##### Source data #####
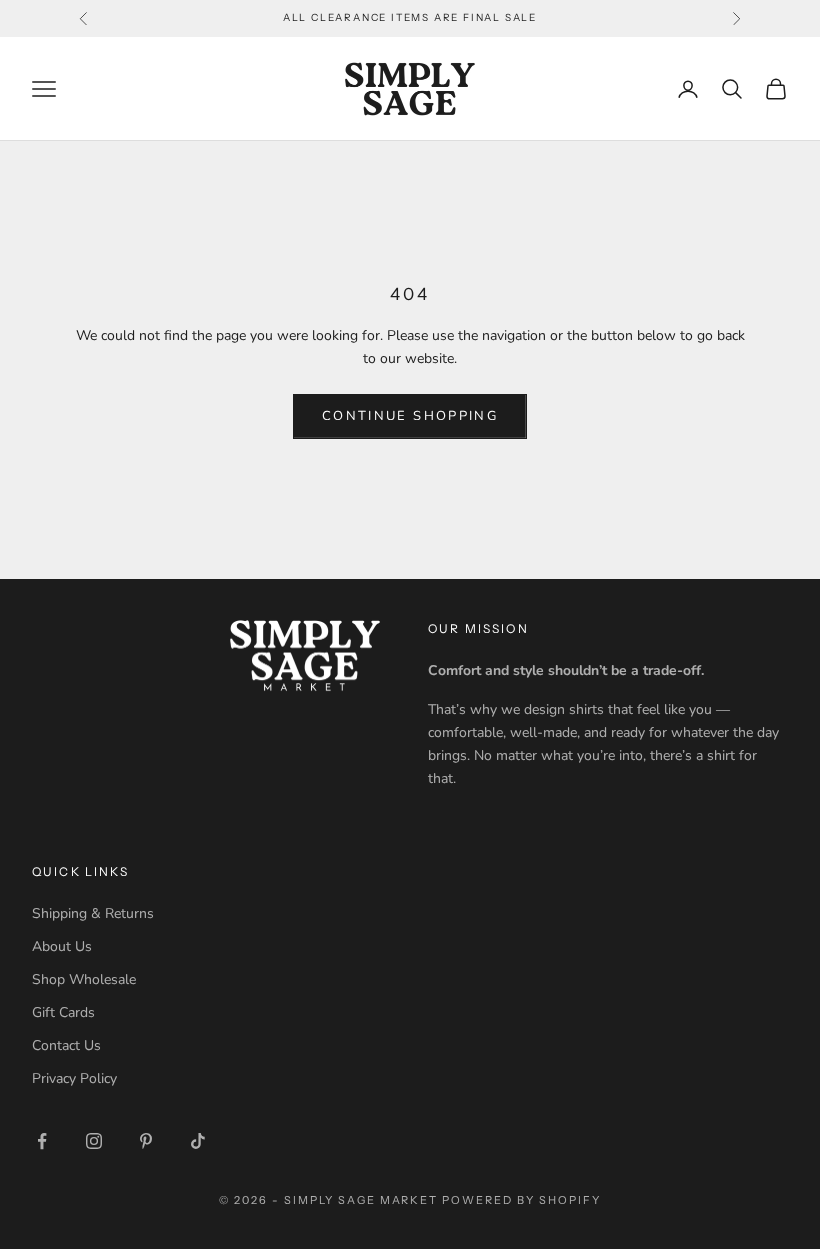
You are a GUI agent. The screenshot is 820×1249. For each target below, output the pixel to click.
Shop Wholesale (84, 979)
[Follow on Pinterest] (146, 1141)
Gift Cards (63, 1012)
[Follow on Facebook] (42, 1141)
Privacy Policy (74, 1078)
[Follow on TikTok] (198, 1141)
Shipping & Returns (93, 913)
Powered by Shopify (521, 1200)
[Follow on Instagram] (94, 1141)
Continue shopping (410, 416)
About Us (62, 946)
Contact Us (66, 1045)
#####
What to work on:
Word for word, restate all of the records. Exclude the pictures.

Expected answer:
You are a GUI agent. The screenshot is 820×1249. For each target below, output the pixel to click.
Shop Wholesale (84, 979)
[Follow on Pinterest] (146, 1141)
Gift Cards (63, 1012)
[Follow on Facebook] (42, 1141)
Privacy Policy (74, 1078)
[Follow on TikTok] (198, 1141)
Shipping & Returns (93, 913)
Powered by Shopify (521, 1200)
[Follow on Instagram] (94, 1141)
Continue shopping (410, 416)
About Us (62, 946)
Contact Us (66, 1045)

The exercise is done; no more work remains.